> **TEXT BLOCK**
|---|
Friday, June 26, 2009

Ground Zero Theatre

Yes, that's actually what they call the small screening room (in a simulated bomb shelter) at the Atom Testing Museum in beautiful Las Vegas, Nevada. (Just blocks from the Strip on one side and the Clark County Library on the other. The library has a vast ongoing book sale that makes it one of the best used bookstores in Las Vegas.)

The museum, an affiliate of the Smithsonian, is dedicated to the history of testing nuclear devices, from the days of the Manhattan Project up to the present. I thought the science was explained pretty well (Alan, the physicist, says it was adequate for lay people). I certainly will never forget the excerpt of Disney's Our Friend the Atom film. The excerpt skipped old Walt himself, but included a German scientist, hundreds of mousetraps armed with ping-pong balls, Atomic Energy as a Tom of Finland-style genie whom we can finally control, and a non-turning globe firmly focused on the Western hemisphere. Radioactivity was portrayed as a jitterbugging atom-headed creature in tie and tails, animated in every sense, leaping from one element to another. And there are rows of Geiger counters, inactive bomb cases, and vast drillheads to delight the techies.

The museum provides plenty of social context -- the Einstein letter, some newsreels, and a lot of snippets from television. The earlier ones I found utterly fascinating, because by God that was the world I was born into. There is a 1940s/1950s era office complete with--"Look, Alan, a *real* telephone!" And a non-electric typewriter, and various other objects that have faded into prehistory. The display of pop-culture atomic allusions was mostly amusing, but the cover of the old Life or Look magazine on the children of the atomic scientists was utterly chilling. Headline trumpeting that these kids have been through a score of nuclear tests. Mushroom cloud rising in the background; in the foreground, a dozen kids prone in their unnaturally clean play clothes. It didn't look like a test. It looked like a tidy massacre.
|---|
> **RAW DATA**

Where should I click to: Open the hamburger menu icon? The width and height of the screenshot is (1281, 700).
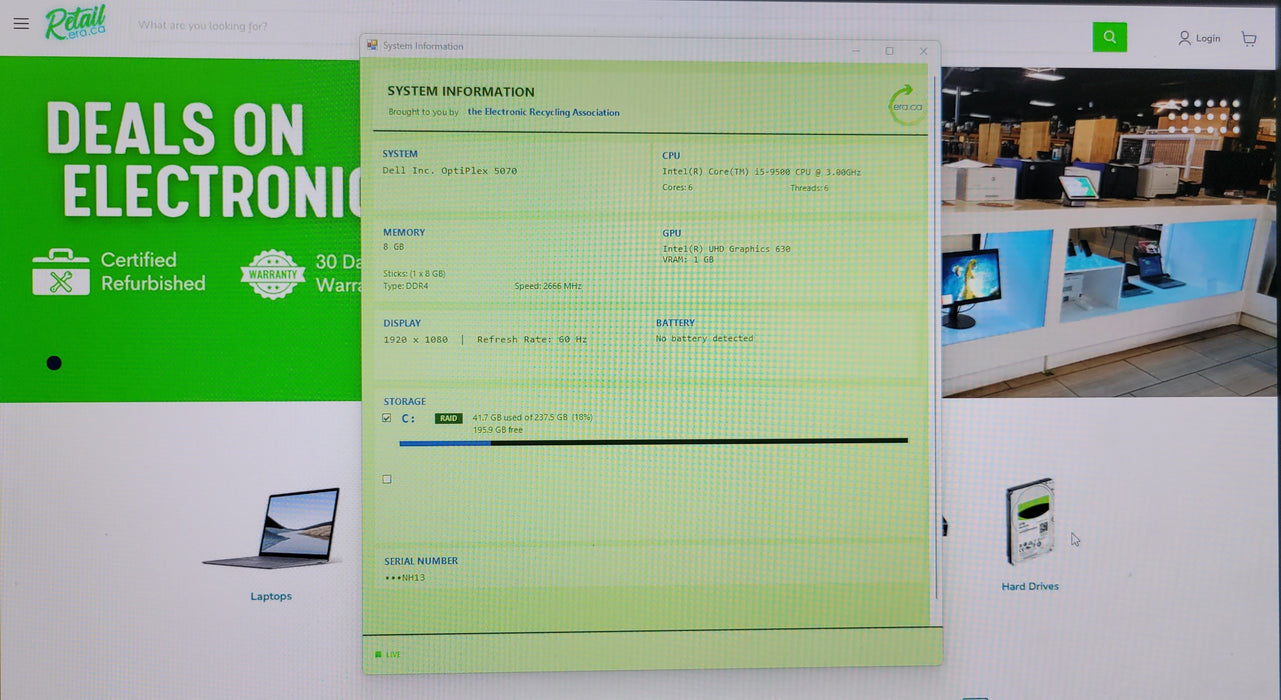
|---|
> **EXERCISES TO COMPLETE**
1. In the post about the Atom Testing Museum, list the things the Disney film excerpt included.
2. According to the post about the Atom Testing Museum, what institution is the museum an affiliate of?
3. Return the wording of the post about the Atom Testing Museum between "Friday, June 26, 2009" and "in Las Vegas.)", inclusive.

> **EXPECTED OUTPUTS**
1.
- a German scientist
- hundreds of mousetraps armed with ping-pong balls
- Atomic Energy as a Tom of Finland-style genie whom we can finally control
- a non-turning globe firmly focused on the Western hemisphere

2. The Smithsonian.

3.
Friday, June 26, 2009

Ground Zero Theatre

Yes, that's actually what they call the small screening room (in a simulated bomb shelter) at the Atom Testing Museum in beautiful Las Vegas, Nevada. (Just blocks from the Strip on one side and the Clark County Library on the other. The library has a vast ongoing book sale that makes it one of the best used bookstores in Las Vegas.)